── Record set ──

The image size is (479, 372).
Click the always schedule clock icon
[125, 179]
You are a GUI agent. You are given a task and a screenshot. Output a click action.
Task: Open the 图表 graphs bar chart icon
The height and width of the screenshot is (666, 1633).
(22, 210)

───

Task ▸
Turn every line of the data above into a Markdown table with two columns, "Row" and "Line", leaving out blank lines.

Exercise response ▸
| Row | Line |
|---|---|
| 1 | The image size is (479, 372). |
| 2 | Click the always schedule clock icon |
| 3 | [125, 179] |
| 4 | You are a GUI agent. You are given a task and a screenshot. Output a click action. |
| 5 | Task: Open the 图表 graphs bar chart icon |
| 6 | The height and width of the screenshot is (666, 1633). |
| 7 | (22, 210) |